Task objective
Once you have read the entries below, write them all out again exactly.
======== Records for this task ========
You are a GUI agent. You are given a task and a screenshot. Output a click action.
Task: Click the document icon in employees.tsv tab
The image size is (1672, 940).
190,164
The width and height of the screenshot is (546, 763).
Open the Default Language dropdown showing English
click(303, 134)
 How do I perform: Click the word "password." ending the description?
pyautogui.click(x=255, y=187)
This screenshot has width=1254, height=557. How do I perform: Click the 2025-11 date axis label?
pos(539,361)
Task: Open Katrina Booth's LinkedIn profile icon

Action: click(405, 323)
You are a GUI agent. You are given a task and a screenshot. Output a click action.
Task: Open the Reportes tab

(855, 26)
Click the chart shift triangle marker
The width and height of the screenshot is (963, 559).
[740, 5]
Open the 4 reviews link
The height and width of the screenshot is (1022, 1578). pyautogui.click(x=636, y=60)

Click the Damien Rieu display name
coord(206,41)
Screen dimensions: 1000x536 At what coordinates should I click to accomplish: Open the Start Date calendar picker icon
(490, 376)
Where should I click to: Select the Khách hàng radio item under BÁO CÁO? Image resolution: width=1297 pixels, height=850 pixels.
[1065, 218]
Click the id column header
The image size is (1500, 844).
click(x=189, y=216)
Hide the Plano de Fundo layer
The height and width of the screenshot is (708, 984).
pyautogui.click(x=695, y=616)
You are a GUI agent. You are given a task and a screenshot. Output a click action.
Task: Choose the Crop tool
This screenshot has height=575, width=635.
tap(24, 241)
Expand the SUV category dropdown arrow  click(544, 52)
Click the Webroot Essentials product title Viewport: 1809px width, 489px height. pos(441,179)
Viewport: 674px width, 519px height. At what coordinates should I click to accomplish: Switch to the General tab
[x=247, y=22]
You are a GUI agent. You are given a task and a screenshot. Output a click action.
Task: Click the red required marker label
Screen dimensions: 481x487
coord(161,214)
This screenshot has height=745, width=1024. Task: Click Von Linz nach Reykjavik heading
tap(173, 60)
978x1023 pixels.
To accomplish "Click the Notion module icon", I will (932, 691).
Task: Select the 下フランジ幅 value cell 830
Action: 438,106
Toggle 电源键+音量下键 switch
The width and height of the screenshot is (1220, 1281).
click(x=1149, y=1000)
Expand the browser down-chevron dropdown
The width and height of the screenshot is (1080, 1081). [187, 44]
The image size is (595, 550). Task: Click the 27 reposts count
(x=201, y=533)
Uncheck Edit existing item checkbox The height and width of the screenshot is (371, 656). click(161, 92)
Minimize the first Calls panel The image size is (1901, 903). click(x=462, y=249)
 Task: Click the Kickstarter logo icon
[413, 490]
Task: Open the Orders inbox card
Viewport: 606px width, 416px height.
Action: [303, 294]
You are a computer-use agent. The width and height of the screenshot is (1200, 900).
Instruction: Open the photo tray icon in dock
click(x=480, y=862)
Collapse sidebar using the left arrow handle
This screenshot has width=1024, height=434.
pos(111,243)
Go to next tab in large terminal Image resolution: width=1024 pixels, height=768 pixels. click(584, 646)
========
Solved exercise
You are a GUI agent. You are given a task and a screenshot. Output a click action.
Task: Click the document icon in employees.tsv tab
The image size is (1672, 940).
190,164
The width and height of the screenshot is (546, 763).
Open the Default Language dropdown showing English
click(303, 134)
 How do I perform: Click the word "password." ending the description?
pyautogui.click(x=255, y=187)
This screenshot has width=1254, height=557. How do I perform: Click the 2025-11 date axis label?
pos(539,361)
Task: Open Katrina Booth's LinkedIn profile icon

Action: click(405, 323)
You are a GUI agent. You are given a task and a screenshot. Output a click action.
Task: Open the Reportes tab

(855, 26)
Click the chart shift triangle marker
The width and height of the screenshot is (963, 559).
[740, 5]
Open the 4 reviews link
The height and width of the screenshot is (1022, 1578). pyautogui.click(x=636, y=60)

Click the Damien Rieu display name
coord(206,41)
Screen dimensions: 1000x536 At what coordinates should I click to accomplish: Open the Start Date calendar picker icon
(490, 376)
Where should I click to: Select the Khách hàng radio item under BÁO CÁO? Image resolution: width=1297 pixels, height=850 pixels.
[1065, 218]
Click the id column header
The image size is (1500, 844).
click(x=189, y=216)
Hide the Plano de Fundo layer
The height and width of the screenshot is (708, 984).
pyautogui.click(x=695, y=616)
You are a GUI agent. You are given a task and a screenshot. Output a click action.
Task: Choose the Crop tool
This screenshot has height=575, width=635.
tap(24, 241)
Expand the SUV category dropdown arrow  click(544, 52)
Click the Webroot Essentials product title Viewport: 1809px width, 489px height. pos(441,179)
Viewport: 674px width, 519px height. At what coordinates should I click to accomplish: Switch to the General tab
[x=247, y=22]
You are a GUI agent. You are given a task and a screenshot. Output a click action.
Task: Click the red required marker label
Screen dimensions: 481x487
coord(161,214)
This screenshot has height=745, width=1024. Task: Click Von Linz nach Reykjavik heading
tap(173, 60)
978x1023 pixels.
To accomplish "Click the Notion module icon", I will (932, 691).
Task: Select the 下フランジ幅 value cell 830
Action: 438,106
Toggle 电源键+音量下键 switch
The width and height of the screenshot is (1220, 1281).
click(x=1149, y=1000)
Expand the browser down-chevron dropdown
The width and height of the screenshot is (1080, 1081). [187, 44]
The image size is (595, 550). Task: Click the 27 reposts count
(x=201, y=533)
Uncheck Edit existing item checkbox The height and width of the screenshot is (371, 656). click(161, 92)
Minimize the first Calls panel The image size is (1901, 903). click(x=462, y=249)
 Task: Click the Kickstarter logo icon
[413, 490]
Task: Open the Orders inbox card
Viewport: 606px width, 416px height.
Action: [303, 294]
You are a computer-use agent. The width and height of the screenshot is (1200, 900).
Instruction: Open the photo tray icon in dock
click(x=480, y=862)
Collapse sidebar using the left arrow handle
This screenshot has width=1024, height=434.
pos(111,243)
Go to next tab in large terminal Image resolution: width=1024 pixels, height=768 pixels. click(584, 646)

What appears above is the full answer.